▸ What to work on:
In the listing below, the answer starts at the line that has "Given: Cancel the stock removal" and stops after the line that has "has height=394, width=700."; please repeat that part exactly and nothing more.
──────
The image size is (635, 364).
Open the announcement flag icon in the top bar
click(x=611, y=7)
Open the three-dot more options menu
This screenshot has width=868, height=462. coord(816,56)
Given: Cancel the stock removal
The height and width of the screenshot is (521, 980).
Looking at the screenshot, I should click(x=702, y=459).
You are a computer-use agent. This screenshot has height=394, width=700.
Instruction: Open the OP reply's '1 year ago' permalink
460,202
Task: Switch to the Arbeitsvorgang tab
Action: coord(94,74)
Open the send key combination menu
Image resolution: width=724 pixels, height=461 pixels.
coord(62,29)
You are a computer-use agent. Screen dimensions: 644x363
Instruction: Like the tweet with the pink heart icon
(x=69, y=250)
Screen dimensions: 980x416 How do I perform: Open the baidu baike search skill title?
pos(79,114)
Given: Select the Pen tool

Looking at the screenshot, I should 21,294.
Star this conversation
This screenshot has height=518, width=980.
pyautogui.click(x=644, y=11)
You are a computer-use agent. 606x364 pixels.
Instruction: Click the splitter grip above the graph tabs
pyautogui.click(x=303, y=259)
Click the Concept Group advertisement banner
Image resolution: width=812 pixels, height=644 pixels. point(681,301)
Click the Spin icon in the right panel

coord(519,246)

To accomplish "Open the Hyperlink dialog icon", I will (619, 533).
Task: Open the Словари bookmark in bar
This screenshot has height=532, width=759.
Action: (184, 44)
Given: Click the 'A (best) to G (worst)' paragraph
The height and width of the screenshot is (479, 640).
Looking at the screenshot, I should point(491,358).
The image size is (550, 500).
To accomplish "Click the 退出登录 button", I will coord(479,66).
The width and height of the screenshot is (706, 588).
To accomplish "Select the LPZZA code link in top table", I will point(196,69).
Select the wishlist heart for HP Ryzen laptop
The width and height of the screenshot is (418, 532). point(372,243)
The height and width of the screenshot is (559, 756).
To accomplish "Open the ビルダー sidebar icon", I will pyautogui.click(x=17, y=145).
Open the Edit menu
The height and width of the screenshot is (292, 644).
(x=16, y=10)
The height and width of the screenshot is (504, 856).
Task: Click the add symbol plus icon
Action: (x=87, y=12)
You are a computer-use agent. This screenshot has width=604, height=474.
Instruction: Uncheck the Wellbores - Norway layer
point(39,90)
──────
▸ Answer space:
Given: Cancel the stock removal
The height and width of the screenshot is (521, 980).
Looking at the screenshot, I should click(x=702, y=459).
You are a computer-use agent. This screenshot has height=394, width=700.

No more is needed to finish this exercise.